### PAGE EXCERPT
People remember movies, right? Then why not start there? [In The Empire Strikes Back,] Han Solo dodges asteroids in the Millennium Falcon to escape Imperial fighters. In Armageddon, the Earth prepares for the impact of an asteroid a thousand miles across. In Deep Impact, a giant comet explodes over the Earth, causing nothing more than a beautiful fireworks display.

If you've seen these movies, these are scenes you'll remember. That makes them a great place to discuss real astronomy, and not the fantasy represented by the movies. You can find out what asteroids really are like; how easy it is to spot a big one and how hard it is to move one; and just why they're extraordinarily dangerous, even after you blow them up.

My parents thought I was wasting my time as a kid watching those bad science fiction movies. It turns out I was simply laying the groundwork for my life's work.

### REQUIRED ACTIONS
**1.** Return the part of the movie-astronomy passage that runs from "If you've seen" up to and including "blow them up.".
**2.** Decide whether each statement (a), (b), and (c) agrees with the movie-astronomy passage, and answer yes or no, quoting the words from it that settle each one. (a) In Deep Impact, the comet's explosion over the Earth is harmless and only makes a display in the sky. (b) In Armageddon, the Earth faces an asteroid a hundred miles across. (c) The writer's parents saw the childhood habit of watching science fiction movies as worthwhile.

### PROVIDED MATERIAL

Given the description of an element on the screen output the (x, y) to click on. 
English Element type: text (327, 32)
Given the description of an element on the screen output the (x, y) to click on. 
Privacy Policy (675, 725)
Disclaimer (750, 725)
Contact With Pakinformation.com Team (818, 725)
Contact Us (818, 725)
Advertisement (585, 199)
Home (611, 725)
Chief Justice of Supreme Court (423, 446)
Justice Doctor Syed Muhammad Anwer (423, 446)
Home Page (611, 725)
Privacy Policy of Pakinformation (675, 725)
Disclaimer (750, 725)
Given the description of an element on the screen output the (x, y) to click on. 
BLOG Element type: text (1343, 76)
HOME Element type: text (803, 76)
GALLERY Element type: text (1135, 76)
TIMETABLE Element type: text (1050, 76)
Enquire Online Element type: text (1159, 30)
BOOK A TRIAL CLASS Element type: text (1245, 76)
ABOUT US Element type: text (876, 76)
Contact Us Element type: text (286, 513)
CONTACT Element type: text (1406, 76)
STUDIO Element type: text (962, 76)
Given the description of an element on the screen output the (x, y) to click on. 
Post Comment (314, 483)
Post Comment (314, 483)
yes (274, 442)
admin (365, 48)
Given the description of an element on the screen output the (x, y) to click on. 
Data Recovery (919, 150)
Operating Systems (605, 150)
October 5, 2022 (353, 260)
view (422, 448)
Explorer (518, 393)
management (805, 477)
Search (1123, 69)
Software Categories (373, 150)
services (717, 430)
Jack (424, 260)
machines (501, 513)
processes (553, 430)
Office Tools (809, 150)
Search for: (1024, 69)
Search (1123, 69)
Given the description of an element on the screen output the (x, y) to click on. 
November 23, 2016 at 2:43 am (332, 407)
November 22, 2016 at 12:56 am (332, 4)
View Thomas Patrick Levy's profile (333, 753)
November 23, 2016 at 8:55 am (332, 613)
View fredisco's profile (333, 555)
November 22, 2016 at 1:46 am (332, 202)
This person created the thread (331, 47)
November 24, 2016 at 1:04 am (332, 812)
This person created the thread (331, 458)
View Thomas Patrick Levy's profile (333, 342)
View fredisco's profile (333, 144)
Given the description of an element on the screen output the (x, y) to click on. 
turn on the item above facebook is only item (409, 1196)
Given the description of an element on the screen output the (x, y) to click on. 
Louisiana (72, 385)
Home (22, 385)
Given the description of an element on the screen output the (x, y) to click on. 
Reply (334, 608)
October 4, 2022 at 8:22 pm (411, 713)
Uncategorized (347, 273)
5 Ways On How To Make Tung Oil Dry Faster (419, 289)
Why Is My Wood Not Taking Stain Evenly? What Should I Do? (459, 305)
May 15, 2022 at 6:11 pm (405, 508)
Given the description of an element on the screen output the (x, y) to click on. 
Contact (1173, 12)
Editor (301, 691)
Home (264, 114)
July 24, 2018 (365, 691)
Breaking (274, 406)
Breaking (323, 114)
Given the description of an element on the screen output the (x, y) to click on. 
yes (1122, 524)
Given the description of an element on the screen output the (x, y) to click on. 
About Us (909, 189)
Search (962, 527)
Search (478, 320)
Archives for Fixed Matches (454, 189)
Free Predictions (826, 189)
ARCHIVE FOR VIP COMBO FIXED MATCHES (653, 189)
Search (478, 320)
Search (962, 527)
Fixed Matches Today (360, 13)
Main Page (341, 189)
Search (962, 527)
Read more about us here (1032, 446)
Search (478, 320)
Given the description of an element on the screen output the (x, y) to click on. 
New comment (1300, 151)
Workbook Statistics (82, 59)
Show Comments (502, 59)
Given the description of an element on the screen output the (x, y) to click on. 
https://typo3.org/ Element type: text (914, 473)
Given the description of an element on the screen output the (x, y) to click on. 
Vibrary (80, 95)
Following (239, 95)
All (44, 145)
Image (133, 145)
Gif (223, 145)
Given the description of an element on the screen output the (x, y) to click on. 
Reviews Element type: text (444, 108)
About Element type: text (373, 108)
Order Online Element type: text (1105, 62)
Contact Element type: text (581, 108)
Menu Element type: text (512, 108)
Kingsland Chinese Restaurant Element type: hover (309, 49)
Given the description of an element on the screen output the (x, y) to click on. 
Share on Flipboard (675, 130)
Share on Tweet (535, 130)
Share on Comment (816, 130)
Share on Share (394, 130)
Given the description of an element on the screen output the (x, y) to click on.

### SOLUTIONS IN ORDER
**1.**
If you've seen these movies, these are scenes you'll remember. That makes them a great place to discuss real astronomy, and not the fantasy represented by the movies. You can find out what asteroids really are like; how easy it is to spot a big one and how hard it is to move one; and just why they're extraordinarily dangerous, even after you blow them up.

**2.**
(a) Yes: "causing nothing more than a beautiful fireworks display."
(b) No: "an asteroid a thousand miles across."
(c) No: "My parents thought I was wasting my time as a kid watching those bad science fiction movies."